DESCRIPTION (provided by applicant): Inactivated influenza virus vaccines have been progressively improved over the past several decades to decrease reactogenicity and standardize antigenic content. Despite such progress, some otherwise healthy individuals either develop poor immune responses or experience adverse reactions to vaccination, strongly suggesting that host factors may play a role in determining responses to influenza vaccine. Various host immunogenetic polymorphisms are associated with host susceptibility and clinical manifestations of some infectious diseases, either by encoding altered gene products or by affecting transcriptional regulation. The present study will correlate polymorphisms of three host immunogenetic factors: the mannose binding lectin (MBL) gene, the tumor necrosis factor (TNF)-alpha and interleukin10 (IL-10) promoters, with host immune responses to inactivated influenza vaccines. Volunteers participating in previously conducted inactivated influenza vaccine trials who developed either decreased immune responses or increased adverse events to vaccination will be compared with those who developed brisk immune response and suffered no adverse events associated with vaccination. Subjects will be matched for age, gender and race. Genomic DNA will be extracted from frozen archived serum specimens obtained in a large previously conducted NIH-funded influenza vaccine field trial. The host polymorphisms in the MBL exon 1 genome and in the TNF-alpha and IL-10 promoter regions will be determined by PCR-based techniques. Defining host molecular determinants of influenza vaccine immunogenecity and adverse events may foster strategies to enhance vaccine effectiveness and safety in large patient populations. It is fully realized that the analysis of these three host polymorphisms may be too limited to pinpoint the genetic basis of variability in vaccine-induced responses, but the archived genomic DNA generated from the proposed studies will be used to examine additional, yet to be identified, host polymorphisms in the future.

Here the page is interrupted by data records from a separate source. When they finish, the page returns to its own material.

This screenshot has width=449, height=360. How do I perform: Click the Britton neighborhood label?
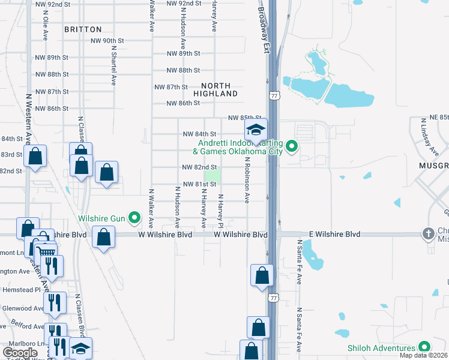83,29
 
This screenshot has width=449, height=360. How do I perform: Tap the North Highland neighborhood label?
215,90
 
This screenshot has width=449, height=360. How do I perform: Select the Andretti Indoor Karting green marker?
292,146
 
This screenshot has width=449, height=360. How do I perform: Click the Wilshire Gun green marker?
134,217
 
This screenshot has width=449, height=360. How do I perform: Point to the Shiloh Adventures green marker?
424,347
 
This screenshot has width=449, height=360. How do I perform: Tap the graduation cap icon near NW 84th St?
256,130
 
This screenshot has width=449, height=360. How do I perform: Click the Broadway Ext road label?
264,27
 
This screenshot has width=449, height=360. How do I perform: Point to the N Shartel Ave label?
113,66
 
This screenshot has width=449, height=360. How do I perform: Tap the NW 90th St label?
107,41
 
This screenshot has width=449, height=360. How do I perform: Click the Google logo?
20,353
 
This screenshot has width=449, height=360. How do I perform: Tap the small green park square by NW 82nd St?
212,176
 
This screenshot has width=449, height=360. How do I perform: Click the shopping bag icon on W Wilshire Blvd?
104,236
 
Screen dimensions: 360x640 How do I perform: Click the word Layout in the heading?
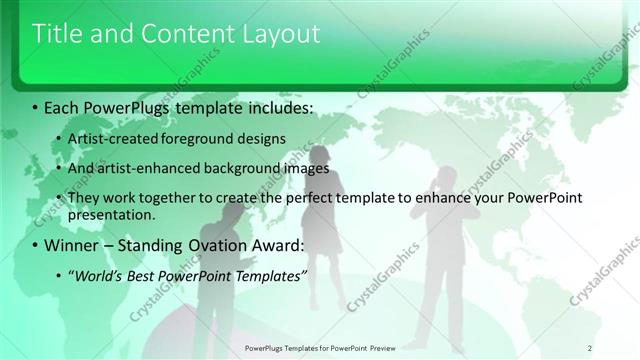click(282, 34)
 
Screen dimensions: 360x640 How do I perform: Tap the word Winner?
click(76, 245)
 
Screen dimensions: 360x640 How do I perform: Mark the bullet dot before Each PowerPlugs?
click(37, 106)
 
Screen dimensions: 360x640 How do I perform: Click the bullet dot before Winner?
click(37, 246)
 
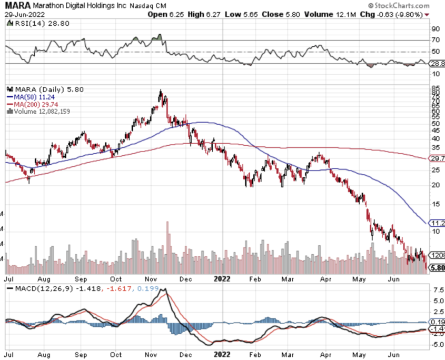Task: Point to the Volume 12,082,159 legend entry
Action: click(x=39, y=111)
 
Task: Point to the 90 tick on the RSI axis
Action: click(x=436, y=30)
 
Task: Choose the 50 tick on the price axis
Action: click(x=436, y=123)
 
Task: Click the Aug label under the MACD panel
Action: click(x=44, y=355)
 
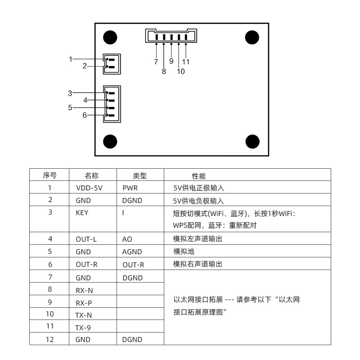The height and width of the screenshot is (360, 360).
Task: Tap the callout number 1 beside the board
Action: point(71,59)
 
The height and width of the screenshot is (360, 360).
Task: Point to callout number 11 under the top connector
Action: point(186,62)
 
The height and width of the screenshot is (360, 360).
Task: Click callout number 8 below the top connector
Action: point(164,71)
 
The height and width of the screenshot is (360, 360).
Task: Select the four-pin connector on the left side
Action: point(112,104)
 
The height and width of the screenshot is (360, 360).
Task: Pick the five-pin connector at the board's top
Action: point(171,36)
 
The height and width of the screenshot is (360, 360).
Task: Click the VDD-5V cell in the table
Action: point(86,188)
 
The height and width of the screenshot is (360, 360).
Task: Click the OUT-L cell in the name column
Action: point(86,239)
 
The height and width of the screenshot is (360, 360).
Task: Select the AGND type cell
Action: point(132,252)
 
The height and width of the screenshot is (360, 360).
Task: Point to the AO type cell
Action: point(128,239)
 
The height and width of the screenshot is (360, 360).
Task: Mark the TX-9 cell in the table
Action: point(84,326)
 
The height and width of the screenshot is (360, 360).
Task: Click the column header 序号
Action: point(50,175)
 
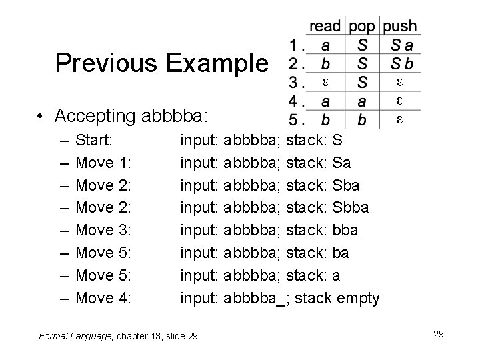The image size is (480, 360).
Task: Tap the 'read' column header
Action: (325, 27)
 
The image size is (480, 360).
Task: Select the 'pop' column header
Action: (362, 27)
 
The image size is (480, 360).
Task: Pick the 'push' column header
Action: (400, 27)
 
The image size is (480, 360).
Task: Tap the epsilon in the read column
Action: (324, 83)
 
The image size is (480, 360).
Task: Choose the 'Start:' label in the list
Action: (98, 141)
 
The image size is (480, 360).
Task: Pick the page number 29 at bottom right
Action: (438, 333)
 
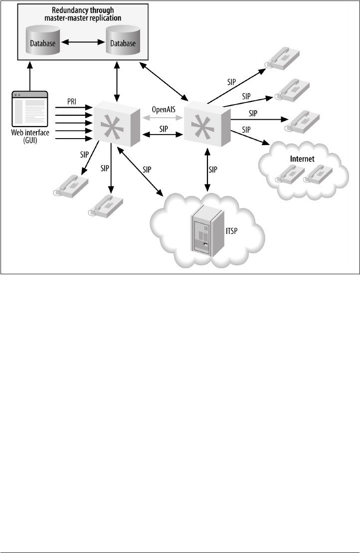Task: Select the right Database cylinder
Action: [123, 42]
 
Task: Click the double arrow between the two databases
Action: [83, 43]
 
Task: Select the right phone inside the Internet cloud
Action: [318, 174]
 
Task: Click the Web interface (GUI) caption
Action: [29, 137]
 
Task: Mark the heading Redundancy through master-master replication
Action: [83, 14]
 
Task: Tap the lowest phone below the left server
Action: [106, 205]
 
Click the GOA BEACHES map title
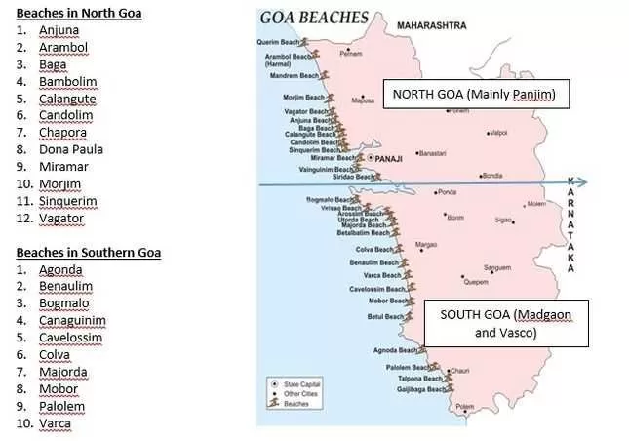(x=314, y=17)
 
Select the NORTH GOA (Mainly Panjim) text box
(x=474, y=95)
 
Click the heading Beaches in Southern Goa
(x=88, y=253)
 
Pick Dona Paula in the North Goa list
(x=70, y=149)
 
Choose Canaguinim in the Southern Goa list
(x=72, y=320)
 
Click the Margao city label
(x=426, y=244)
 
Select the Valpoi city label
(x=498, y=132)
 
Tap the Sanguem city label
(x=497, y=266)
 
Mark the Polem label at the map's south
(x=464, y=406)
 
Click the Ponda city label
(x=448, y=191)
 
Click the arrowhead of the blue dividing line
(x=583, y=181)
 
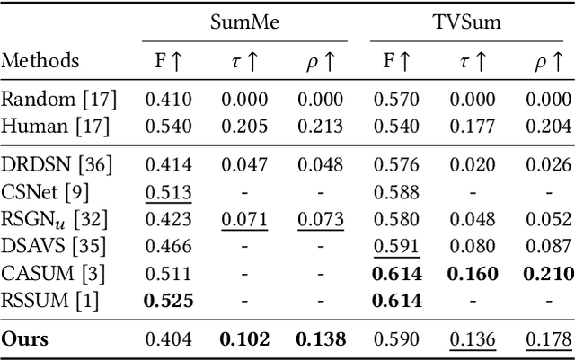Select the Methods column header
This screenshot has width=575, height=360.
tap(40, 61)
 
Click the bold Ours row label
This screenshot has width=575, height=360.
tap(25, 338)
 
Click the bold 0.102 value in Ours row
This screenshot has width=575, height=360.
tap(245, 338)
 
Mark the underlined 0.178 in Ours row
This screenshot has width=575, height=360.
tap(547, 338)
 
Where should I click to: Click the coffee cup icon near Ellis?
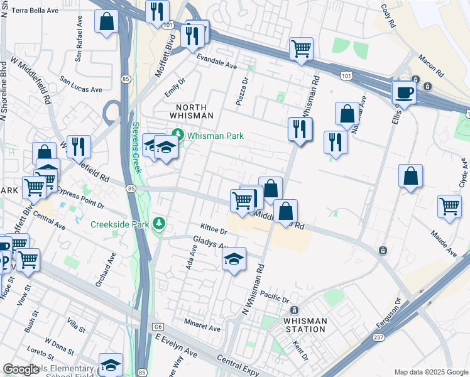[x=404, y=93]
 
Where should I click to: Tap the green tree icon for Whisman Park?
[x=177, y=135]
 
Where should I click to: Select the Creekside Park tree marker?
[x=160, y=224]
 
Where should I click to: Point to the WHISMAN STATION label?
[x=305, y=325]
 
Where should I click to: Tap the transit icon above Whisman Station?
[x=294, y=310]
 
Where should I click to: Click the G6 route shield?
[x=159, y=327]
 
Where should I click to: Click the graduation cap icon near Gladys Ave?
[x=234, y=260]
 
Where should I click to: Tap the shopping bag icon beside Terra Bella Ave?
[x=107, y=21]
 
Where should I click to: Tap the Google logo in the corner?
[x=21, y=369]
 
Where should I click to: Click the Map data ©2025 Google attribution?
[x=430, y=372]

描述(由申请人提供)：灭活流感病毒疫苗在过去几十年中已逐步改进，以降低反应性和标准化抗原含量。尽管取得了这些进展，但一些本来健康的人要么免疫反应差，要么对接种疫苗产生不良反应，强烈表明宿主因素可能在决定对流感疫苗的反应中发挥作用。宿主免疫遗传多态与宿主易感性和某些感染性疾病的临床表现有关，可通过编码改变的基因产物或通过影响转录调控来实现。本研究将探讨三种宿主免疫遗传因子甘露糖结合凝集素(MBL)基因、肿瘤坏死因子(TNF)-α和白介素10(IL-10)启动子的多态性与流感灭活疫苗免疫应答的关系。参与以前进行的灭活流感疫苗试验的志愿者对疫苗的免疫反应减弱或不良事件增加，将与那些免疫反应强烈且未遭受与疫苗接种相关的不良事件的志愿者进行比较。受试者将在年龄、性别和种族方面进行匹配。基因组DNA将从NIH资助的大规模流感疫苗现场试验中获得的冷冻存档血清样本中提取。MBL外显子1基因组以及肿瘤坏死因子-α和白介素10启动子区域的宿主多态将通过基于PCR的技术来确定。确定流感疫苗免疫原性和不良事件的宿主分子决定因素可能会促进在大量患者群体中提高疫苗有效性和安全性的策略。人们充分认识到，对这三种宿主多态的分析可能过于有限，无法准确定位疫苗诱导反应中可变性的遗传基础，但拟议研究产生的存档基因组DNA将在未来用于检查其他尚未鉴定的宿主多态。